(Records of locating words and elements)
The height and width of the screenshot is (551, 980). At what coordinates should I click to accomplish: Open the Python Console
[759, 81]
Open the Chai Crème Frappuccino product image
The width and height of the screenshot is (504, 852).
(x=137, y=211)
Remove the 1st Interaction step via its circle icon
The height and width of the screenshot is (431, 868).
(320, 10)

Exercise brief –
Copy these rows line for line without any changes.

Problem solution –
The height and width of the screenshot is (551, 980). At what coordinates should I click to accomplish: Open the Python Console
[759, 81]
Open the Chai Crème Frappuccino product image
The width and height of the screenshot is (504, 852).
(x=137, y=211)
Remove the 1st Interaction step via its circle icon
The height and width of the screenshot is (431, 868).
(320, 10)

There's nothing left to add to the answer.